SOURCE EXCERPT:
%%
Requesting help with POM for GPU support GeForce RTX 3090

Hello everyone, hope someone could steer me in the right direction. I’ve been at it for a few (unsuccessful) days. As the topic line suggests, I’m trying to use DL4J with GPUs. I have a very simple sample program to attempt to initialize CUDA:

import org.nd4j.linalg.api.buffer.DataType;
import org.nd4j.linalg.factory.Nd4j;

public class Word2VecNeuralNetwork
{
        public static void main(String[] args)
        {
                Nd4j.create(1);

System.out.println("HERE");
        }

}

It compiles fine but when I attempt to run it I get:

02:37:10.354 [Word2VecNeuralNetwork.main()] INFO org.nd4j.linalg.factory.Nd4jBackend - Loaded [JCublasBackend] backend
02:37:10.423 [Word2VecNeuralNetwork.main()] ERROR org.nd4j.common.config.ND4JClassLoading - Cannot find class [org.nd4j.linalg.jblas.JblasBackend] of provided class-loader.
02:37:10.424 [Word2VecNeuralNetwork.main()] ERROR org.nd4j.common.config.ND4JClassLoading - Cannot find class [org.canova.api.io.data.DoubleWritable] of provided class-loader.
02:37:10.517 [Word2VecNeuralNetwork.main()] ERROR org.nd4j.common.config.ND4JClassLoading - Cannot find class [org.nd4j.linalg.jblas.JblasBackend] of provided class-loader.
02:37:10.518 [Word2VecNeuralNetwork.main()] ERROR org.nd4j.common.config.ND4JClassLoading - Cannot find class [org.canova.api.io.data.DoubleWritable] of provided class-loader.

and it just hangs there. I can’t seem to figure out where to find the missing dependencies. My POM file follows. Any suggestions appreciated …

<project xmlns="http://maven.apache.org/POM/4.0.0"
         xmlns:xsi="http://www.w3.org/2001/XMLSchema-instance"
%%
(Rows of pointing data)
%%
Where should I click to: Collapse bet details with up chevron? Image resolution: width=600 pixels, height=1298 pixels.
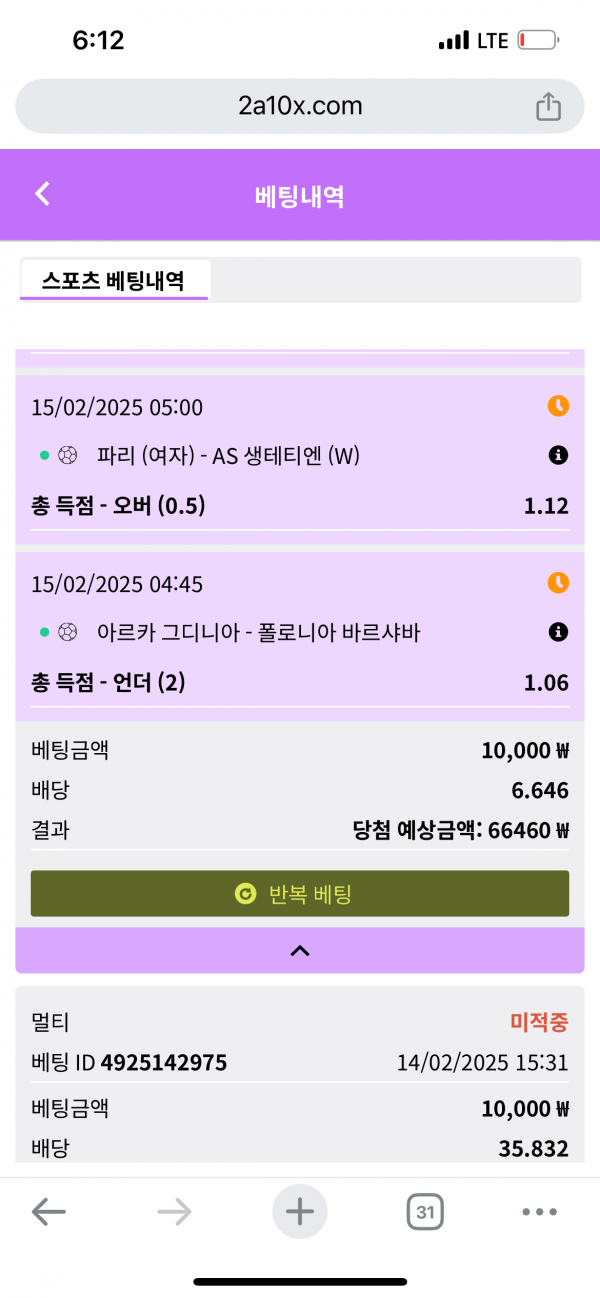pos(299,951)
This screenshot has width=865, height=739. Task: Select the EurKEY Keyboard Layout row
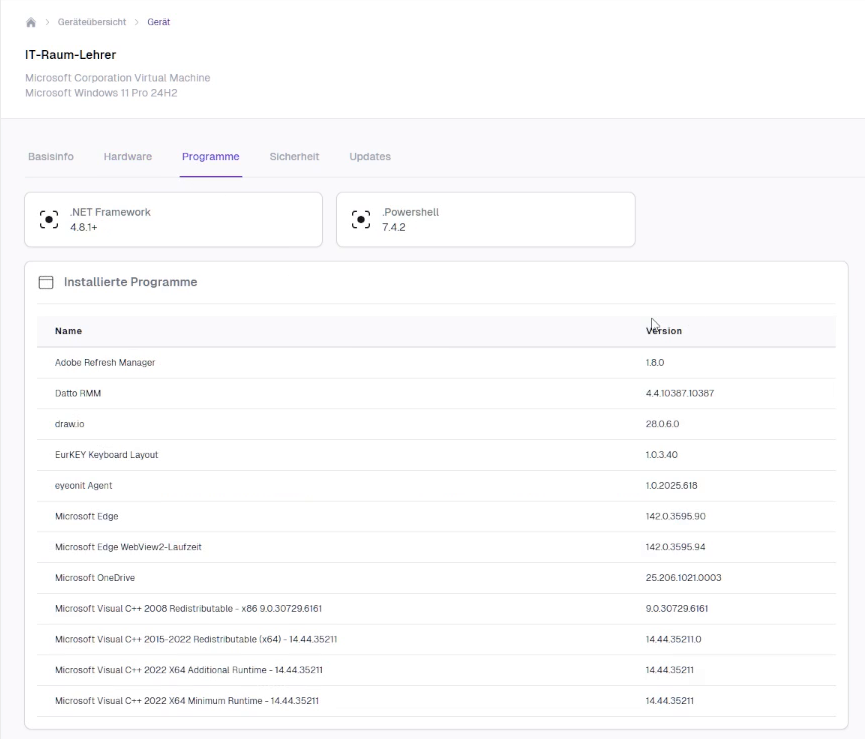106,455
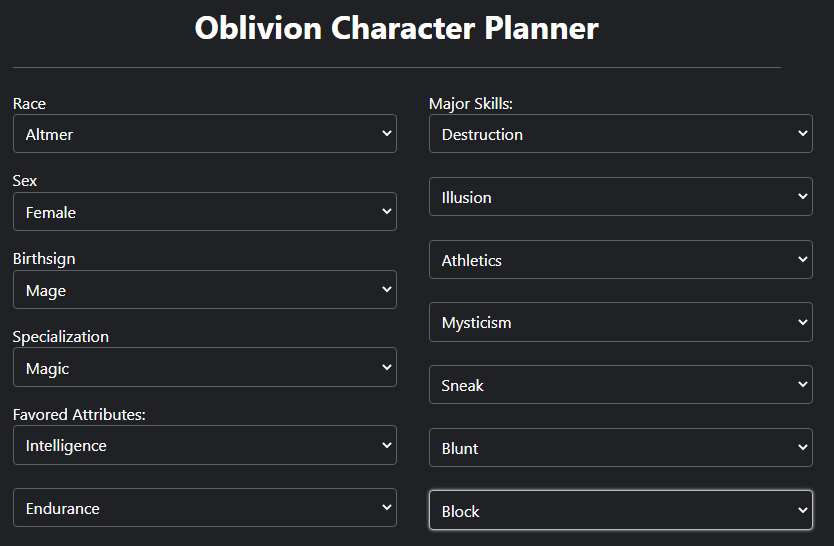Click the Race field label
Viewport: 834px width, 546px height.
point(29,103)
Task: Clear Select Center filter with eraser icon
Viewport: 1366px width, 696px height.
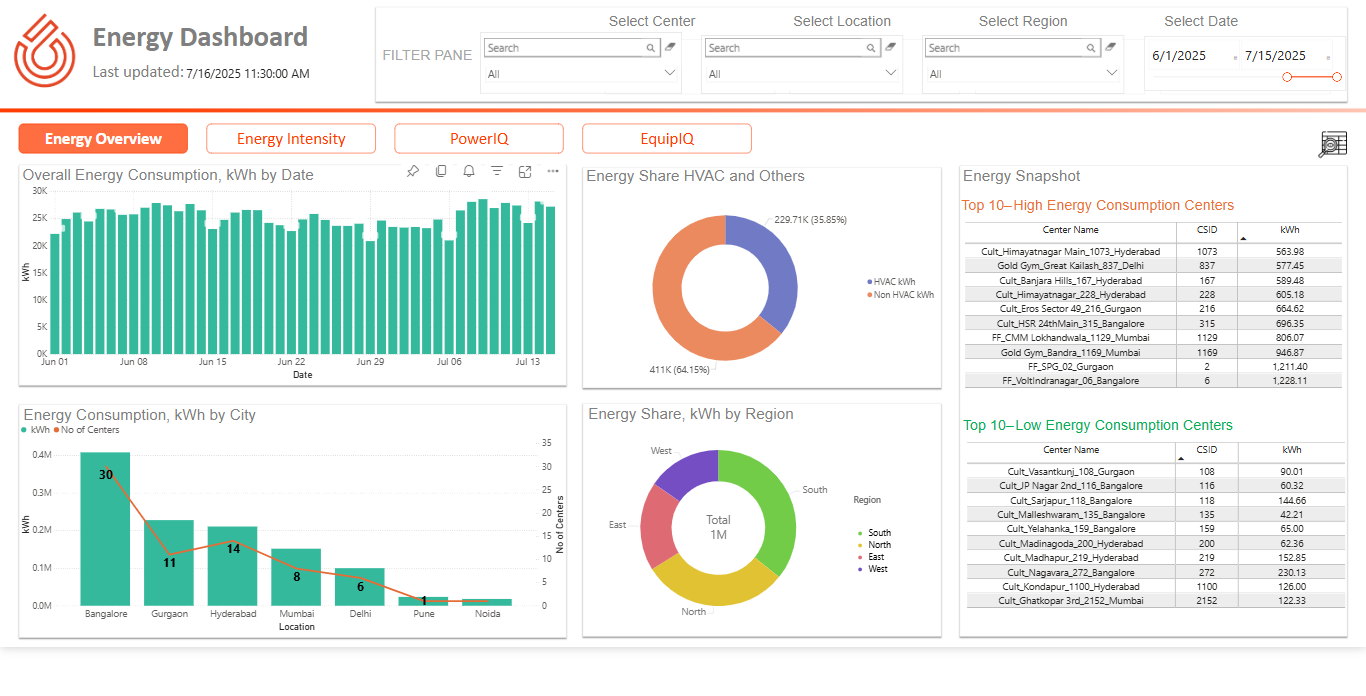Action: (670, 47)
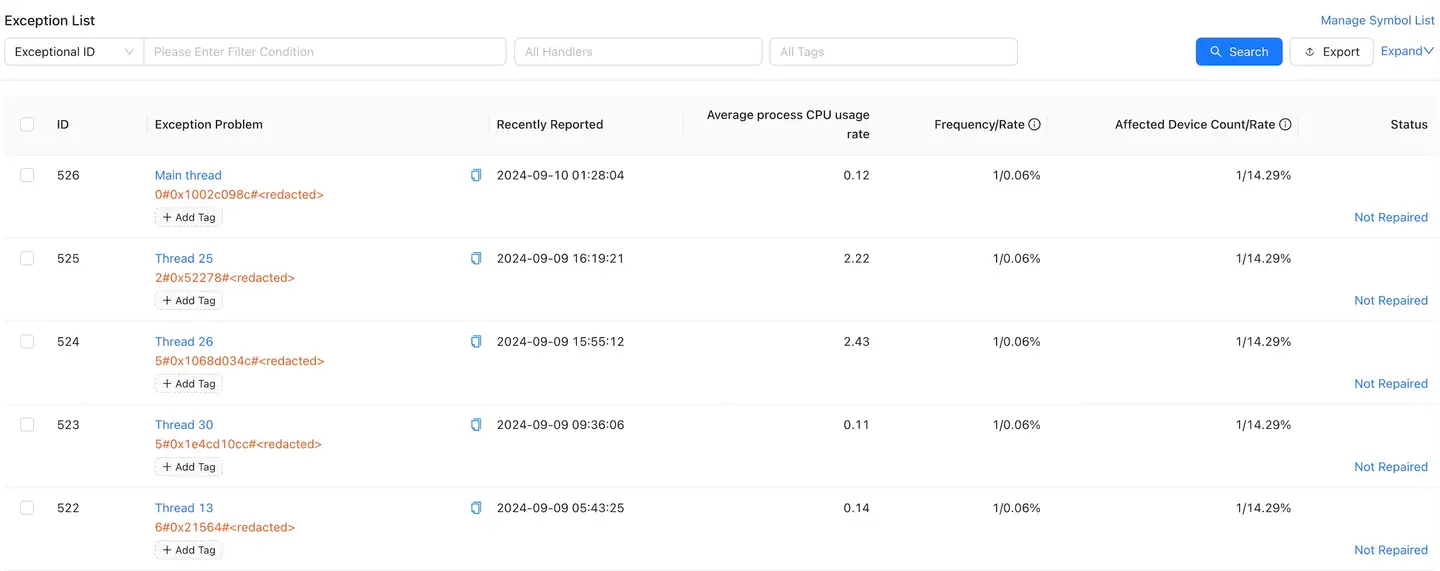Add Tag to Thread 13 exception
1440x571 pixels.
(189, 550)
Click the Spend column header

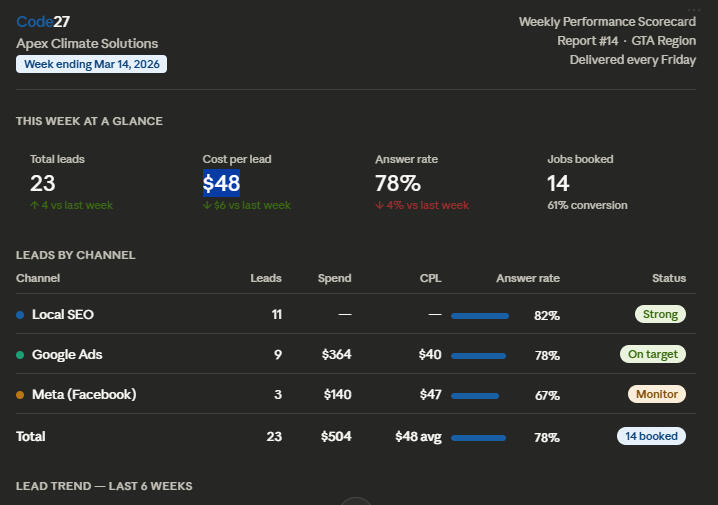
%%
BRIEF:
Answer these questions about the forum post on GPU support:
1. Which GPU model is named in the post's title?
2. Which backend does the log report as loaded?
3. What string does the sample program print?

TASK RESULT:
1. GeForce RTX 3090
2. JCublasBackend
3. HERE